|
|
|
Bugünkü Yeni Şafak |
|
|
|
|
|
|
2000 yılının 27 Ekim'inde devlet Etibank'a el koydu. Şimdiki Vatan'cılar, Sabah gazetesinin yönetimindeydiler o zaman... Daha sonra itiraf edecekleri gibi, Etibank çoktandır sıfırı tüketmişti, bunu biliyorlardı; buna rağmen gazeteyi, on binlerce mevduat sahibini dezenformasyon yağmuruna tutmak amacıyla kullandılar...

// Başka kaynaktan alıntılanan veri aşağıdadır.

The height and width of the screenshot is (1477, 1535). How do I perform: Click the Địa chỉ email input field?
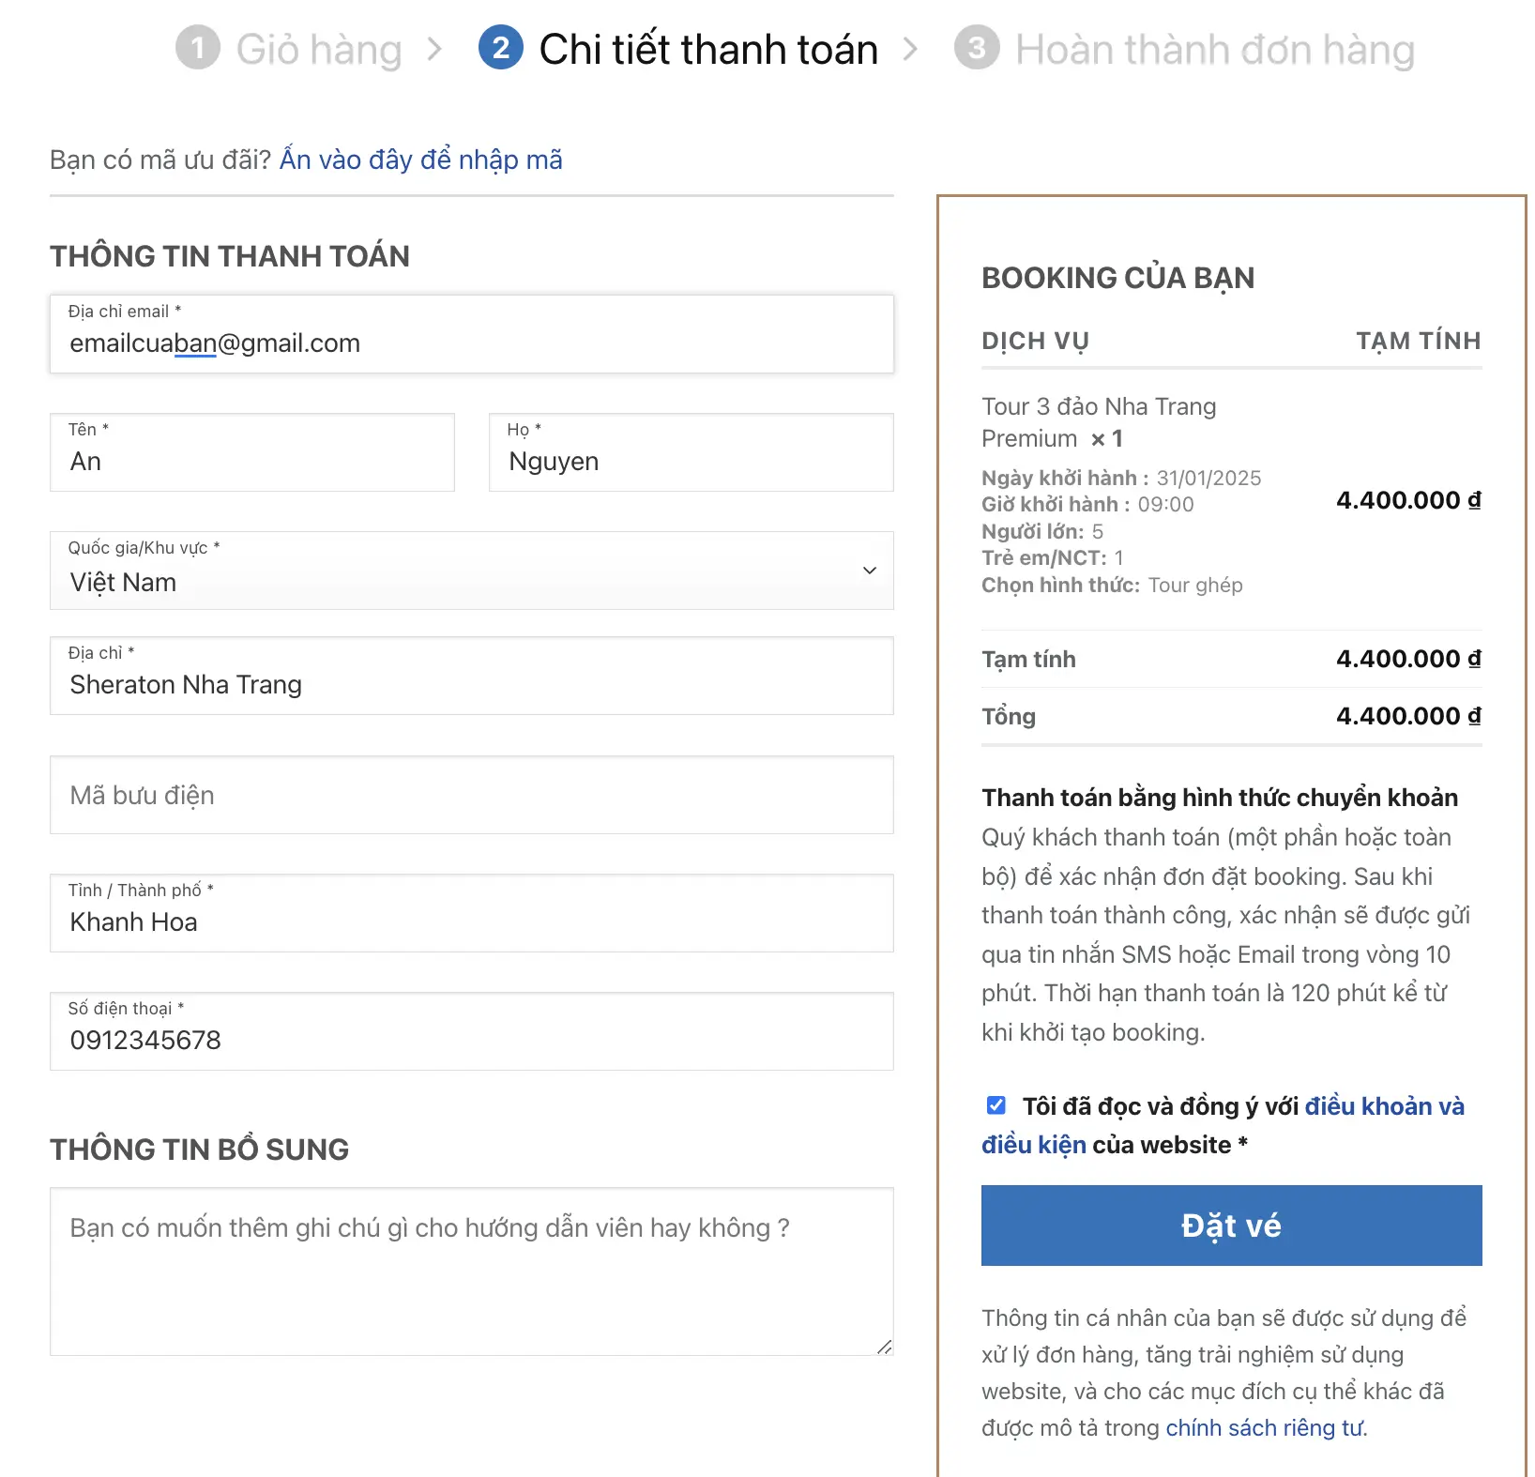pyautogui.click(x=471, y=343)
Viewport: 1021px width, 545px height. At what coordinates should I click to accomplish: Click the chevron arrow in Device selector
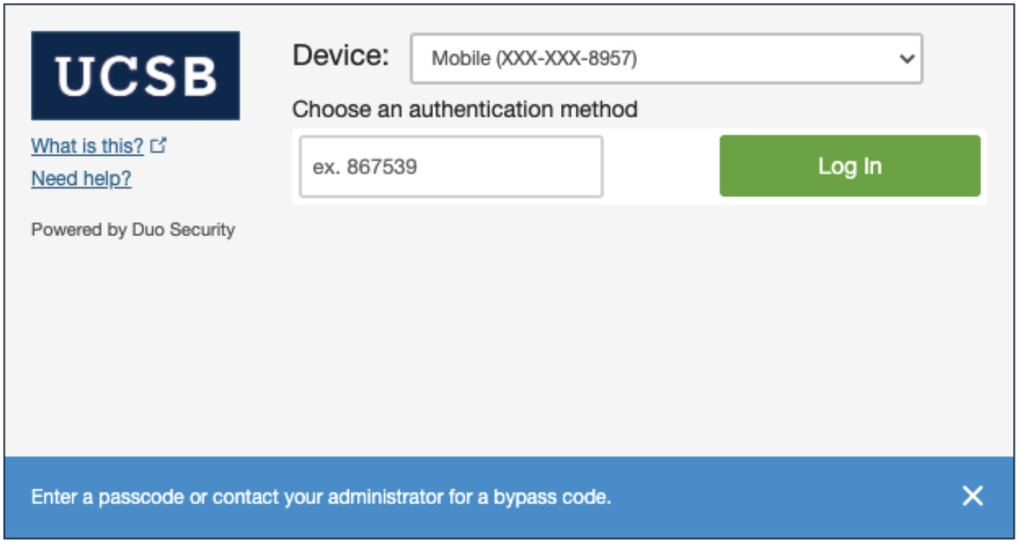click(x=907, y=58)
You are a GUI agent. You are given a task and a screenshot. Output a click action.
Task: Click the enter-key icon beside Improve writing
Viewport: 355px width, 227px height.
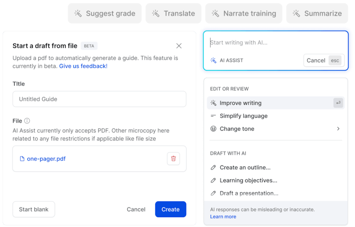[338, 103]
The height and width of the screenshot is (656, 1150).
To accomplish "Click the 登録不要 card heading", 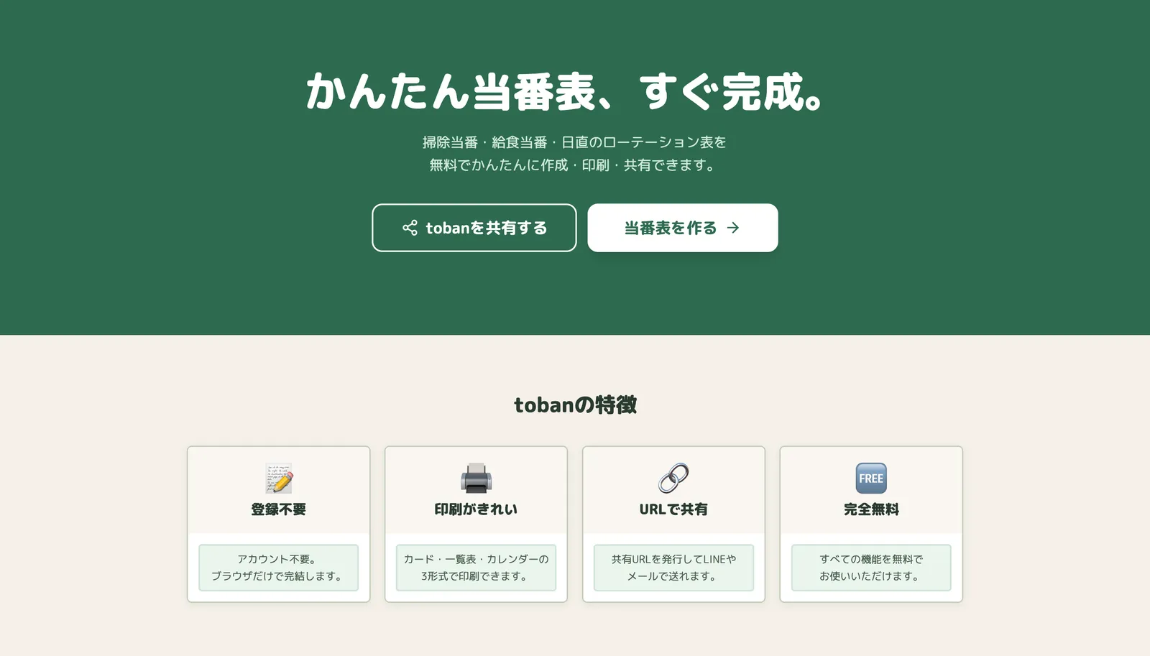I will coord(278,509).
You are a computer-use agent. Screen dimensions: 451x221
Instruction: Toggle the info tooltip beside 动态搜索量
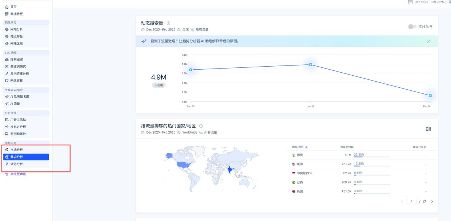coord(168,23)
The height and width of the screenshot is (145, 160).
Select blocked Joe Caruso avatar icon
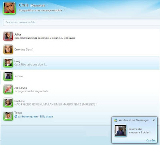8,89
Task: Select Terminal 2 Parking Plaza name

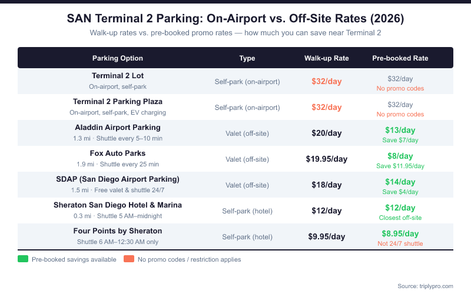Action: pos(118,102)
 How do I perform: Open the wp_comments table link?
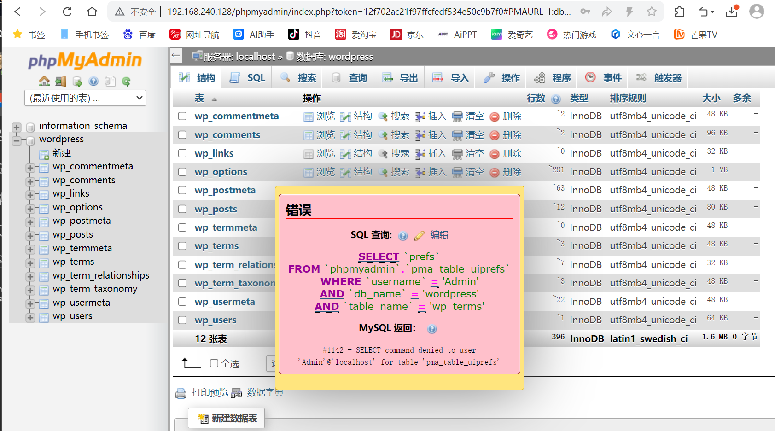pos(227,135)
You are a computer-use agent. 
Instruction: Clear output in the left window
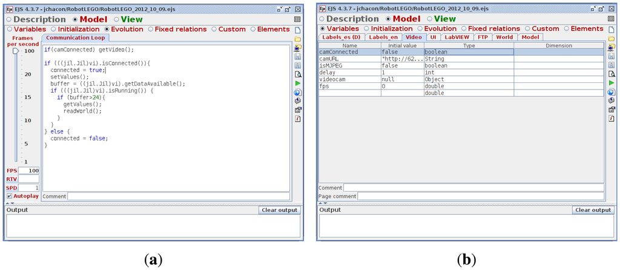click(x=279, y=210)
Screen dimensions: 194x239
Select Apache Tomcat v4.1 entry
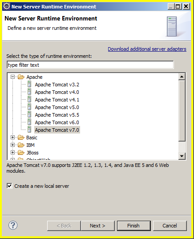[57, 100]
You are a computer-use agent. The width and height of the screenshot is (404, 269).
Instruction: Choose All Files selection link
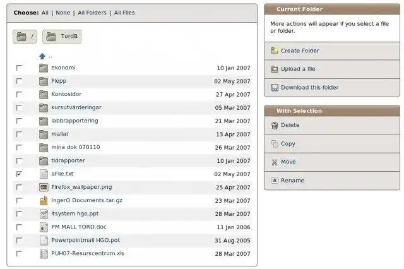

Vatan'ın bininci günü münasebetiyle çıkartılan "tuğla gazete"de yer alan Zafer Mutlu'yla söyleşiden okumaya devam ediyoruz: "Okur bizi Sabah'tan da biliyordu. 17 sene Sabah'ı yapan ekibiz. Basındaki duruşumuzu, tavrımızı, Bayram gazetesi tabusunu yıkmamızı, Hürriyet'i senelerce geçen tek gazeteyi bizim yaptığımızı biliyorlardı. Testlerinden daha önce geçmiştik yani. VATAN'ın ilk sayısında bizim Sabah'taki 17 senemiz var. Sabah'ın ilk parlak yıllarındaki ilkelerini VATAN'a da koyduk." Dikkat etmişsinizdir; Mutlu önce "Sabah'taki 17 senemiz"e referans veriyor, ardından da bir tashihte bulunuyor: "Sabah'ın ilk yıllarındaki ilkeler..." "Sabah'ın ilk yıllarındaki ilkeler"in hakkını vermeden geçmeyelim; biz, bu gazetenin ilk çıktığı yıllarda iktidarlara karşı zaman zaman gerçek bir muhalefet yürütebildiğinin şahidiyiz. Ama sonra başka bir dönem başladı. Hangi dönem mi? Kabaca, Etibank'ın satın alınmasından başlayıp 2002 seçimlerine kadar olan dönem... O dönemde, "Ankara"yla hemhal olmak; "Cumhurbaşkanı adayımız"ı seçtirmek için uyduruk manşetler çekmek; "Bizim banka"nın kredilerini imzalayan hükümetle papaz olan Cumhurbaşkanı'nı "Ya piyasayı çok iyi biliyor ya da yatırım danışmanı çok iyi", "Ya iyi pazarlıkçı ya da emlakçısı profesyonel" gibi "haber"lerle hizaya getirmeye çalışmak gibi "iş"ler var...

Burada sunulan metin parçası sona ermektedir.